INPUT MATERIAL:
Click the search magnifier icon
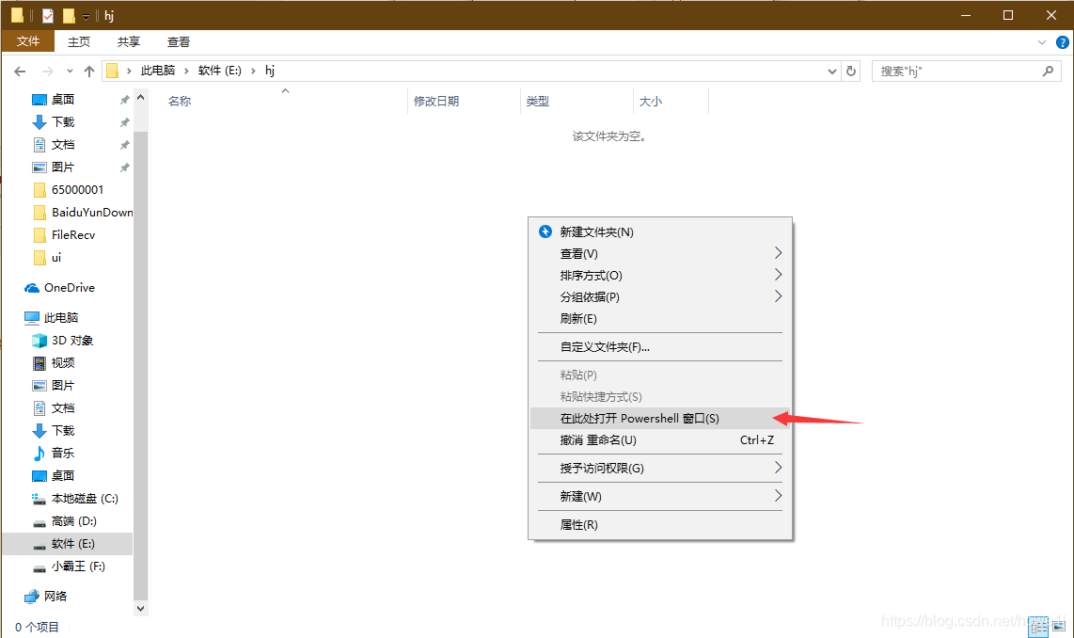Screen dimensions: 1074x638 [x=1049, y=71]
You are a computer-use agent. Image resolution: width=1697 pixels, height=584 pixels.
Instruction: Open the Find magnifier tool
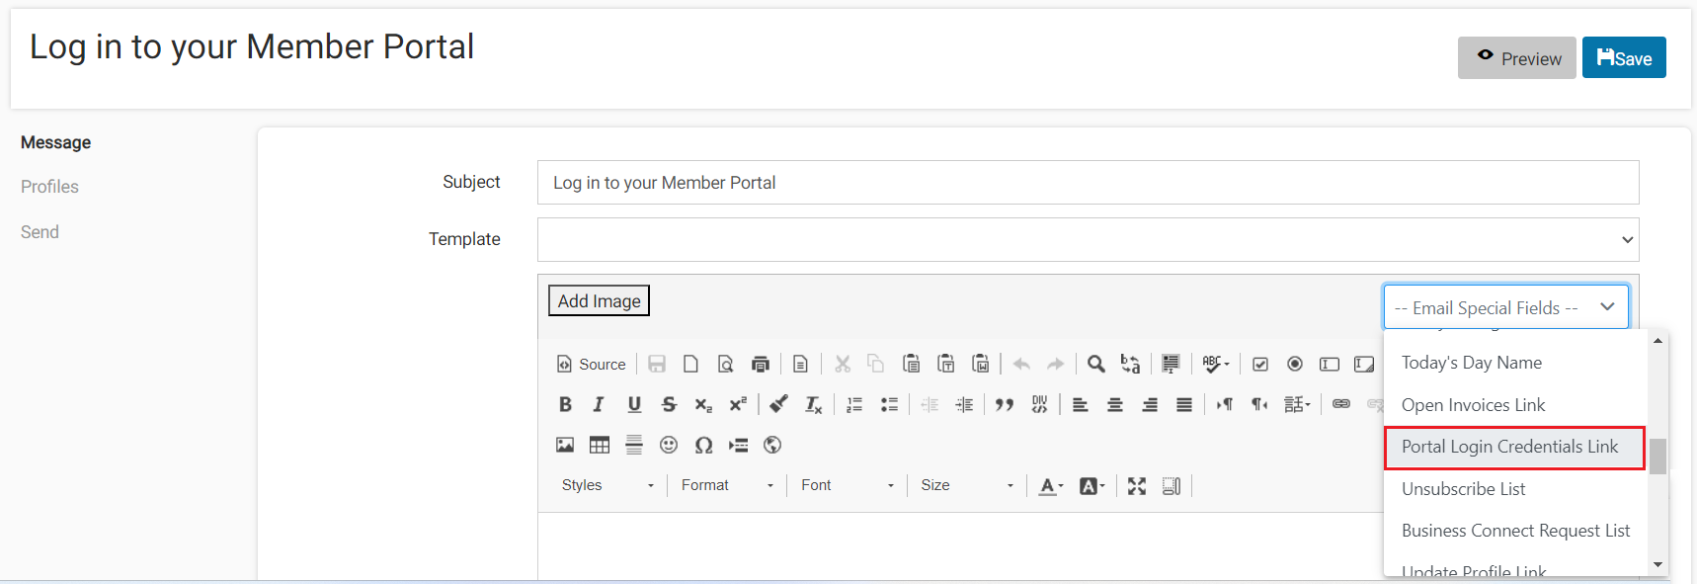(x=1095, y=364)

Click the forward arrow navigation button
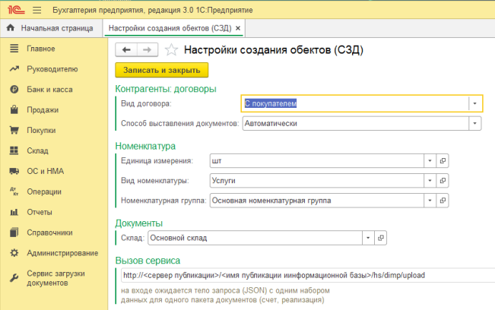pyautogui.click(x=148, y=50)
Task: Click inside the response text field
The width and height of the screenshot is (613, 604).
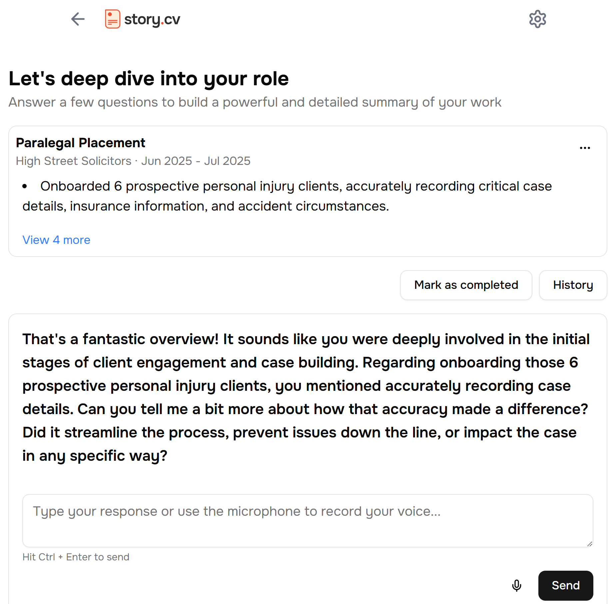Action: pos(307,520)
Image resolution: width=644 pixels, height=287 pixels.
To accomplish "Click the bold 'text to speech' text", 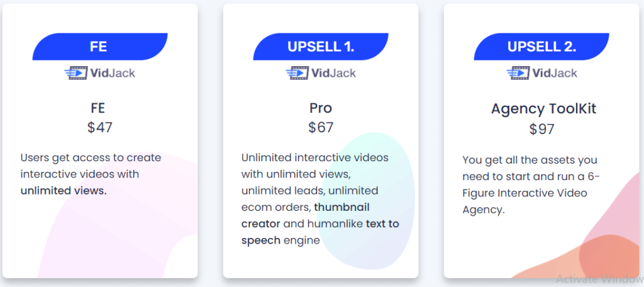I will click(320, 232).
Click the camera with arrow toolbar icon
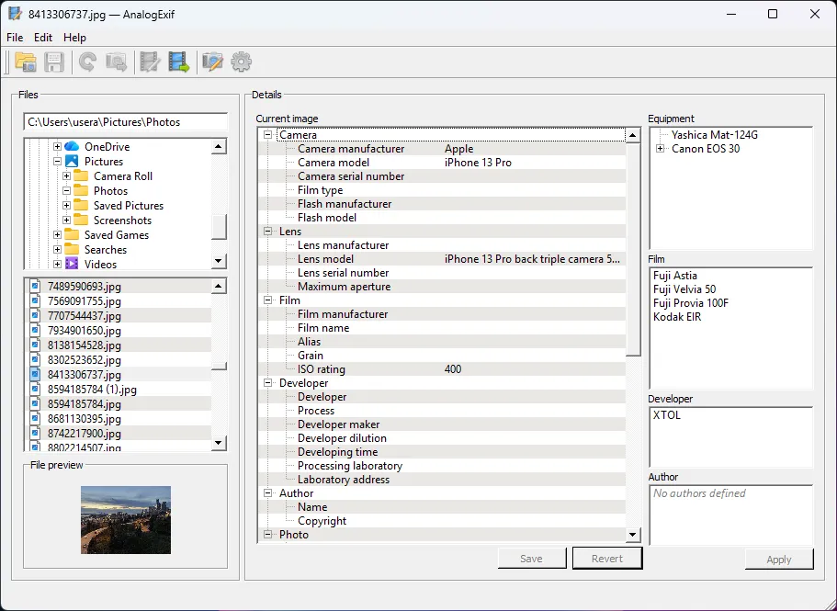837x611 pixels. coord(116,62)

WHAT TO DO:
Exactly how many lines of the material contain the word "resolution"? Write the number alone.

RESULT FOR THIS EXERCISE:
2